Os anos 90 foram marcados pela explosão do chamado grunge, adaptação do punk na região de Seattle, nos Estados Unidos, que carregou traços bem próprios tanto na sonoridade baseada em guitarras e muita distorção, quanto na aparência dos integrantes das bandas e fãs do gênero.
Todo mundo queria ouvir as novas bandas do grunge, as gravadoras queriam saber quem era o próximo grande nome para vender milhões de discos e uma trupe de nomes que entraram para a história do rock and roll tomaram o mundo de assalto.
Naturalmente um estilo que se populariza tem diversas consequências, tanto para seu bem quanto para um processo inevitável de saturação de bandas, canções e formatos, e com o grunge não é diferente.

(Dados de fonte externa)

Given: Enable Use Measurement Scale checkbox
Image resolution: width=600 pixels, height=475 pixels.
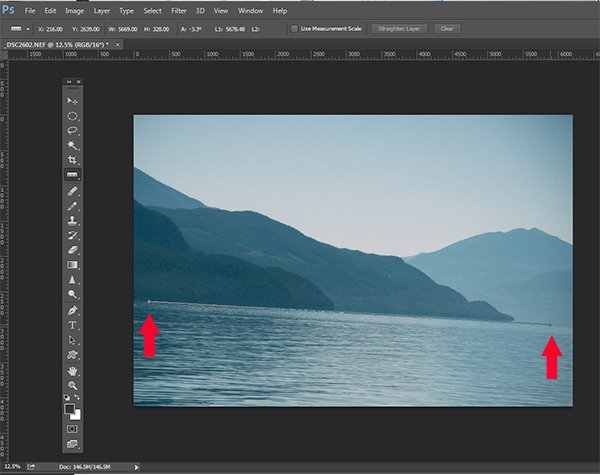Looking at the screenshot, I should pos(295,28).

Boa parte das bandas que se formaram depois da grande safra do grunge nos anos 90 costuma emprestar as características do gênero e utilizá-las de forma exagerada e muitas vezes caricata, com guitarras altas simplesmente pelo fato delas serem altas e vocais a la Eddie Vedder sem conteúdo, e isso se aplica aos grupos brasileiros com essas influências.
Eu escrevi essa introdução para ressaltar como é bom ser surpreendido por material que sabe aprender com as influências e não copiá-las, como é o caso da banda sobre a qual falaremos aqui hoje.
Badhoneys é um trio gaúcho formado por Giana Cognato (voz/guitarra), Rodrigo Souto (baixo) e Diego Maraschin (bateria/voz) que no finalzinho de 2015 lançou seu primeiro disco cheio na forma de Ghost, com suas 10 faixas e quase 40 minutos de duração.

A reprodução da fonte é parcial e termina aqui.